Holden’s life is not as simple as it might seem and he’s trying to face his own past demons. He has a big brother who’s an accomplished writer and who accepted writing for Hollywood. As you can imagine, the idealist in Holden is not pleased with this decision, though it brought his brother fame and money. That meant accepting a compromise and for a teenager this is not acceptable.
His biggest pain though comes from losing his younger bother, Allie, who died of leukemia. Allie was the perfect boy for whom Holden had nothing but love and respect. His only younger sibling now is his sister, Phoebe, an amazingly well behaved girl who’s getting good grades and makes their entire family proud.
She’s also a kid, so the big bad world wasn’t yet perverted her. Holden loves children and believes they are the only ones who haven’t lost their innocence. Sometimes he imagines himself in a rye field, watching children as they play near a cliff. Whenever one is in danger of falling, he’d be saving them.

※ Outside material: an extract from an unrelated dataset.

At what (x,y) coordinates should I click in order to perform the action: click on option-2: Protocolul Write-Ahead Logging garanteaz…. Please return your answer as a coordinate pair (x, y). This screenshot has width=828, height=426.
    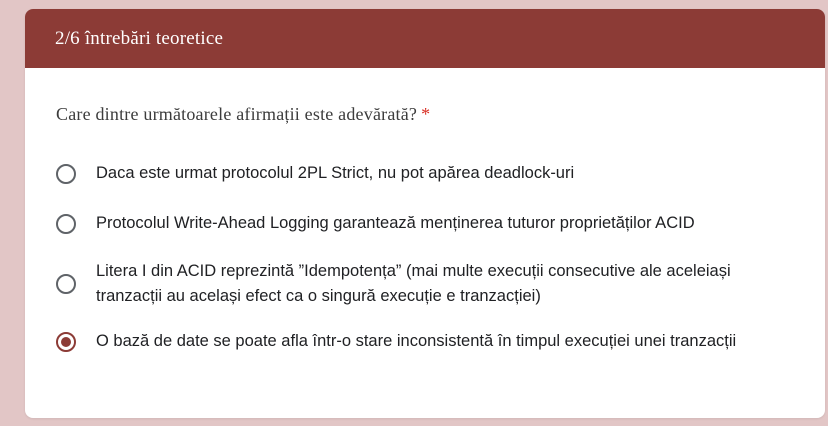
    Looking at the image, I should click on (421, 224).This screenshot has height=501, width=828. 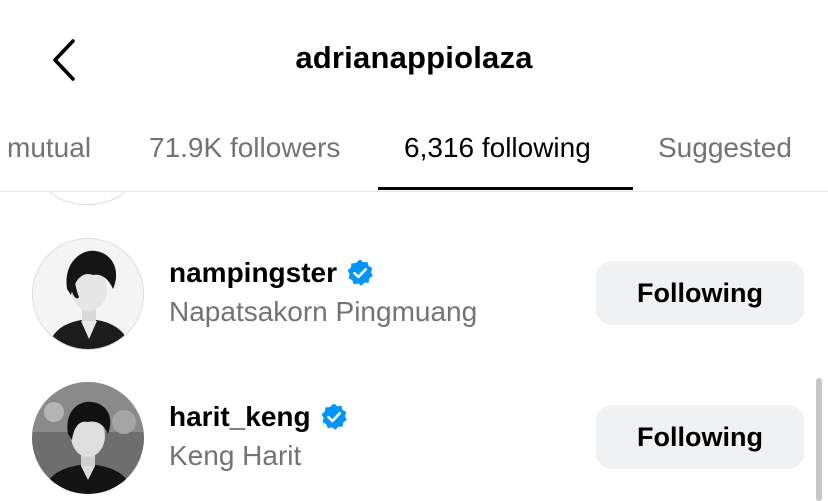 I want to click on username: nampingster, so click(x=253, y=273).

The days spent not facing his parents are filled with a lot of events. He drinks, hires a prostitute, even meets a girl friend. All this time the people he knows fail him all over again, proving to be imperfect, just as humans are.
Still not willing to face his parents, he goes home and meets Phoebe, telling her he wants to leave and start a new life in the west. Her decision to leave with him makes him realize there’s a new decision to be made. A decision that shows for the first time a sign of maturity.
I won’t go into too much details, since I wouldn’t like to spoil the end for you. The book is worth reading and good for people any age, not only teenagers. They’d surely recognize their own fears and thoughts in it, while for us, young adults, it just brings a smile, showing us how we once were.
The Catcher in the Rye was received with interest and was also pretty controversial at the time, but it’s a book anyone should read.